Stored records →
## start

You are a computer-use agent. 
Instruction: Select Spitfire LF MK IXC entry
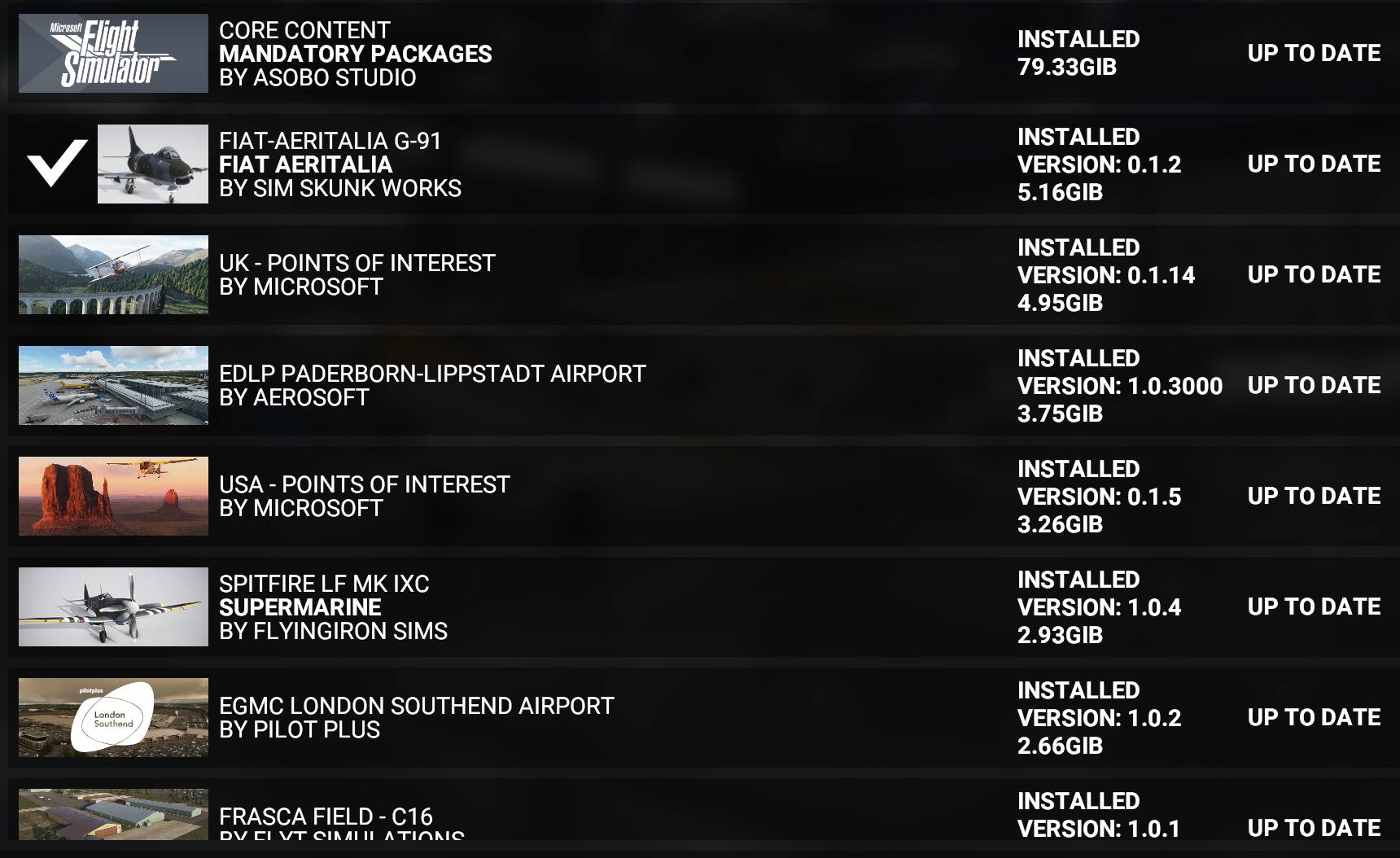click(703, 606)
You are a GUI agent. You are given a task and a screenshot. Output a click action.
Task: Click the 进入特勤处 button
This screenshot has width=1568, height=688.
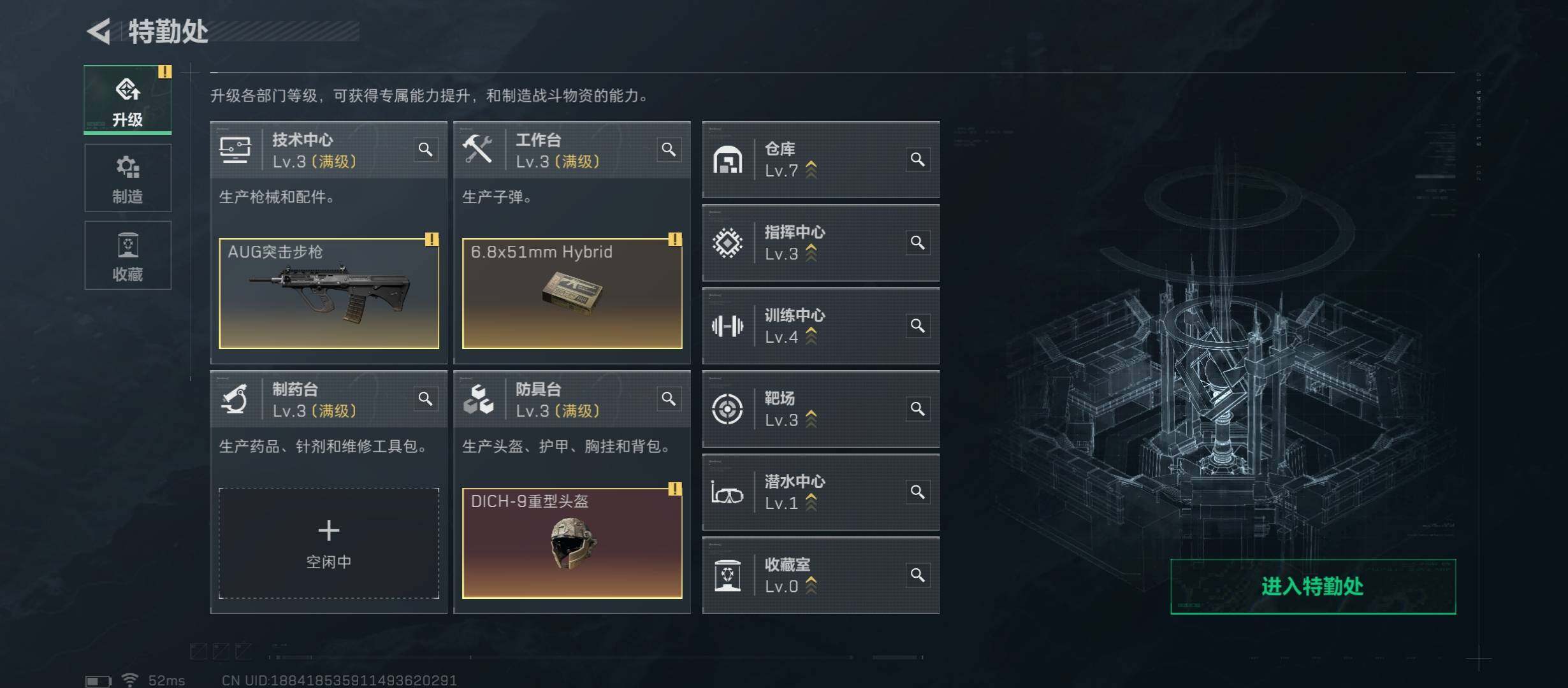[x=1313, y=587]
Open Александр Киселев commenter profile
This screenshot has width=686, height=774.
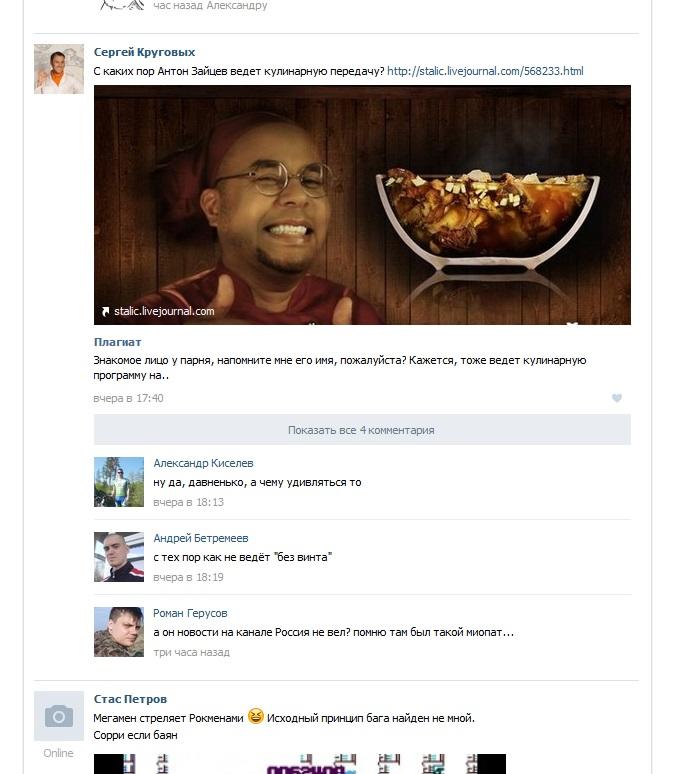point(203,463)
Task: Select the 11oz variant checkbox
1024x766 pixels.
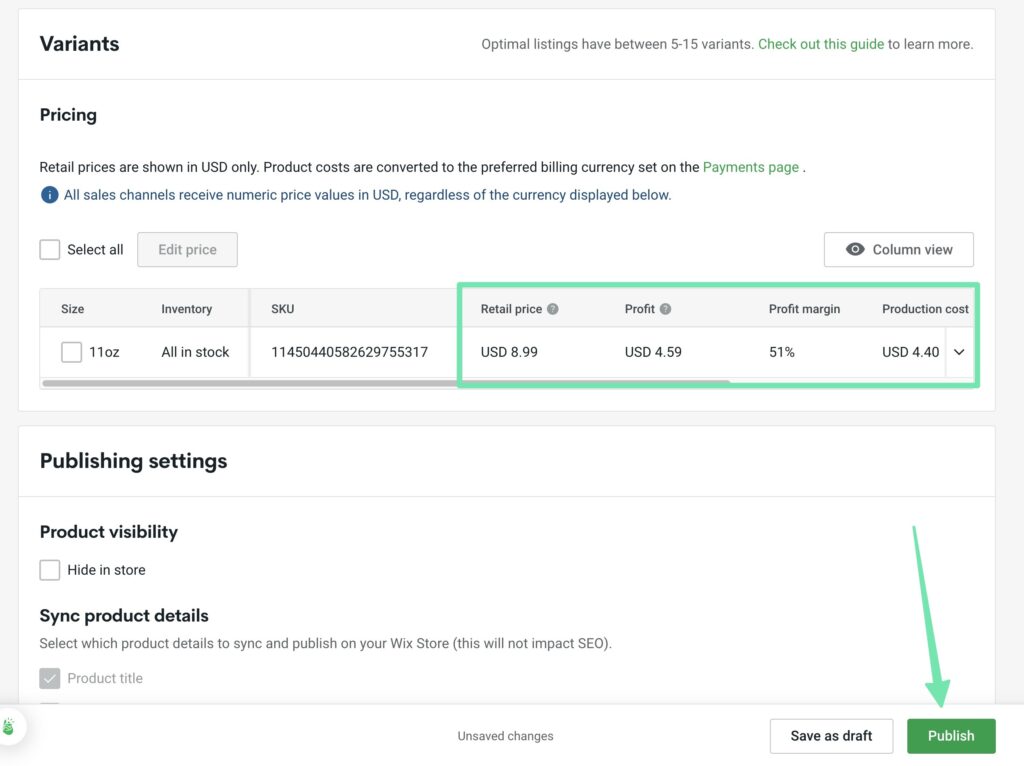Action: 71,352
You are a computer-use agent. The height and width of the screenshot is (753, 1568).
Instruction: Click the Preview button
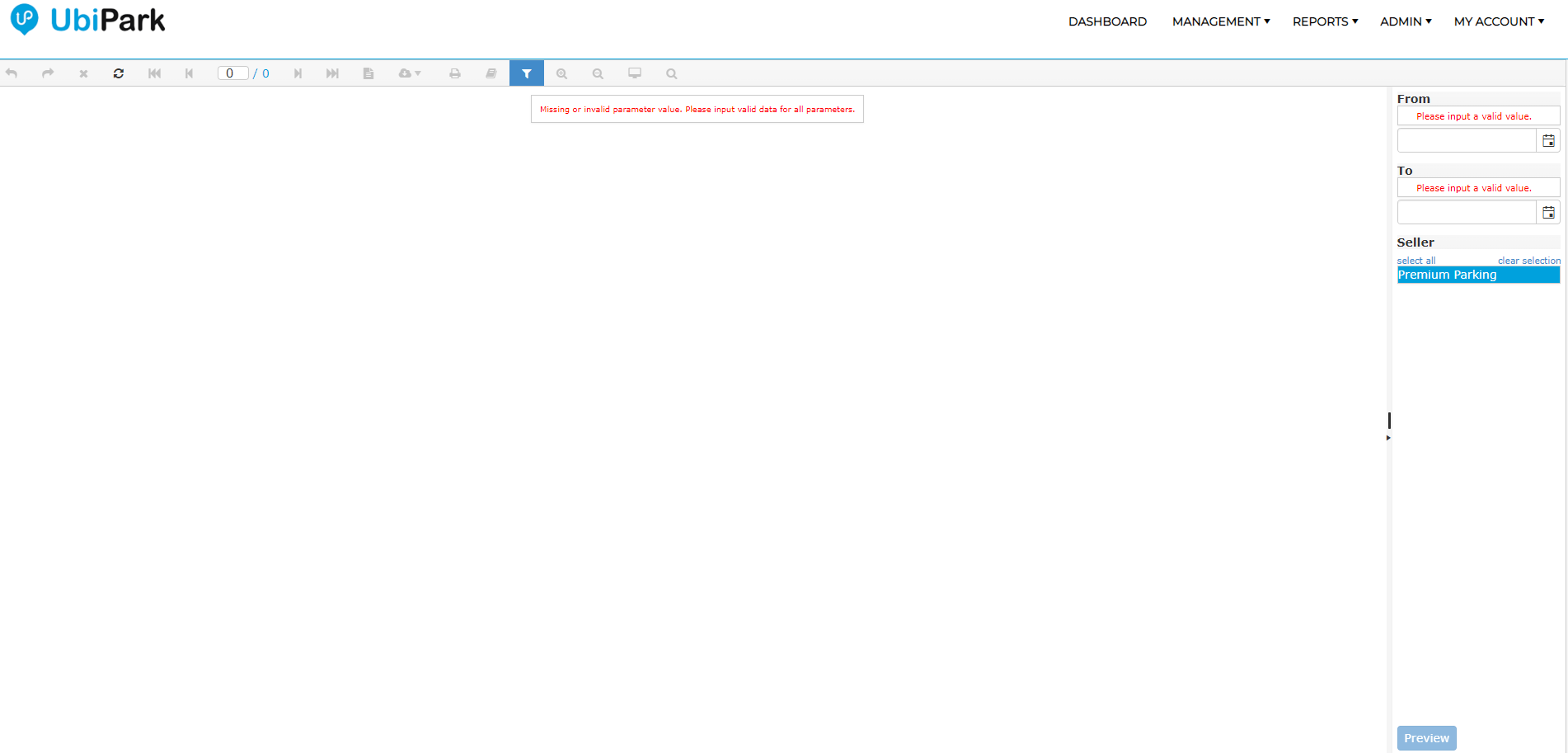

## end

What you are asked to do → Please rewrite the material above, swapping "screenshot" for "image" everywhere and keeping everything else the same. Leave the pictures out.

Task solution →
You are a computer-use agent. 
Instruction: Select Spitfire LF MK IXC entry
click(703, 606)
You are a GUI agent. You are given a task and a image. Output a click action.
Task: Click the 进入特勤处 button
This image has width=1568, height=688.
[x=1313, y=587]
Open Александр Киселев commenter profile
This image has width=686, height=774.
point(203,463)
Task: Select the 11oz variant checkbox
1024x766 pixels.
Action: 71,352
You are a computer-use agent. The height and width of the image is (753, 1568).
Instruction: Click the Preview button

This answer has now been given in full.